Description of the task:
In the data below, find the line that contains "Jewelry (384, 94)" and the line that contains "Rings [menuitem] (251, 2382)". Copy both, plus every line between them, exactly.

------------------------------------------------------------------------

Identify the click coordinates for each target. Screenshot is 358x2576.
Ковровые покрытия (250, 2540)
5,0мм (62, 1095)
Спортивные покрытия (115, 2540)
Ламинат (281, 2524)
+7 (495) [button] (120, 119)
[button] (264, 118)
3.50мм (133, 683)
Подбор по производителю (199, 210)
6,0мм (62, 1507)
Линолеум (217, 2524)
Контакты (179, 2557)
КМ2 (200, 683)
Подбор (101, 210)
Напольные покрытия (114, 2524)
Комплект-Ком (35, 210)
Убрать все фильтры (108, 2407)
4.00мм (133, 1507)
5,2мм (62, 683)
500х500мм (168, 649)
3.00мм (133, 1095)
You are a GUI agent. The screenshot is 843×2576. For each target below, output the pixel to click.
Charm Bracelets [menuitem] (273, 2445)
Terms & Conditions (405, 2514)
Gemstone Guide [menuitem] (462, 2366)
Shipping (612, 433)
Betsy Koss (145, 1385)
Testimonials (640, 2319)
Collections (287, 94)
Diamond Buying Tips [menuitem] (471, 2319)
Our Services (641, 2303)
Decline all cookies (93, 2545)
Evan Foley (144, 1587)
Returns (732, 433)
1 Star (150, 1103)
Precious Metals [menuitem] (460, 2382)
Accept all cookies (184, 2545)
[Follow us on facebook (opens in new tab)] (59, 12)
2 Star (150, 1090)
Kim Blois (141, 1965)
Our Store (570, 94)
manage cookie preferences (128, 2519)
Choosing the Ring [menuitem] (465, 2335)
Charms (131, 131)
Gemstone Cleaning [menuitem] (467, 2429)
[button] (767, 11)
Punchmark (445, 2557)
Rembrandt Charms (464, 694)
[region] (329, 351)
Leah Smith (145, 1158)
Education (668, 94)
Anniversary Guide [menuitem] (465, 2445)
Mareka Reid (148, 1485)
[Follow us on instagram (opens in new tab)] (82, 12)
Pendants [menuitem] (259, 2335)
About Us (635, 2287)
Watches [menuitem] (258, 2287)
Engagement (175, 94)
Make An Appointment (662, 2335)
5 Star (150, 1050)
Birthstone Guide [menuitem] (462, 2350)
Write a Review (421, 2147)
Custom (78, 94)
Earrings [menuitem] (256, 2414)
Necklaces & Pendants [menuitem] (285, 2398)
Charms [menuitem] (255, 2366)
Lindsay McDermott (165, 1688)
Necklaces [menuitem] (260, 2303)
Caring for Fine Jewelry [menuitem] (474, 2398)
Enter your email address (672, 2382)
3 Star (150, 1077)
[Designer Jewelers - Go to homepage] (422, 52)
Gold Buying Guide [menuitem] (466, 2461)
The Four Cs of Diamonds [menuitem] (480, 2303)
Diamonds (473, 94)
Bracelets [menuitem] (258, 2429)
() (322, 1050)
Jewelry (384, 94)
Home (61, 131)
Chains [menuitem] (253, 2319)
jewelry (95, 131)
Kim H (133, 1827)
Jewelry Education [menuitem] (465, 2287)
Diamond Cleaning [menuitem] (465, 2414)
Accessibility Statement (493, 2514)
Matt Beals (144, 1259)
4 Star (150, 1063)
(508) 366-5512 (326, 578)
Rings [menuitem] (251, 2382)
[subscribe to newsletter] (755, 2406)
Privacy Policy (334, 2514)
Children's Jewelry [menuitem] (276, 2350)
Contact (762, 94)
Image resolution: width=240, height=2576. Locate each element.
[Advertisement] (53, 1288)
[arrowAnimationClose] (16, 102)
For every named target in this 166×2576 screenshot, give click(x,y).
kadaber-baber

------------------------------------------------------------------------

Completed exercise:
Jewelry (384, 94)
Home (61, 131)
Chains [menuitem] (253, 2319)
jewelry (95, 131)
Kim H (133, 1827)
Jewelry Education [menuitem] (465, 2287)
Diamond Cleaning [menuitem] (465, 2414)
Accessibility Statement (493, 2514)
Matt Beals (144, 1259)
4 Star (150, 1063)
(508) 366-5512 (326, 578)
Rings [menuitem] (251, 2382)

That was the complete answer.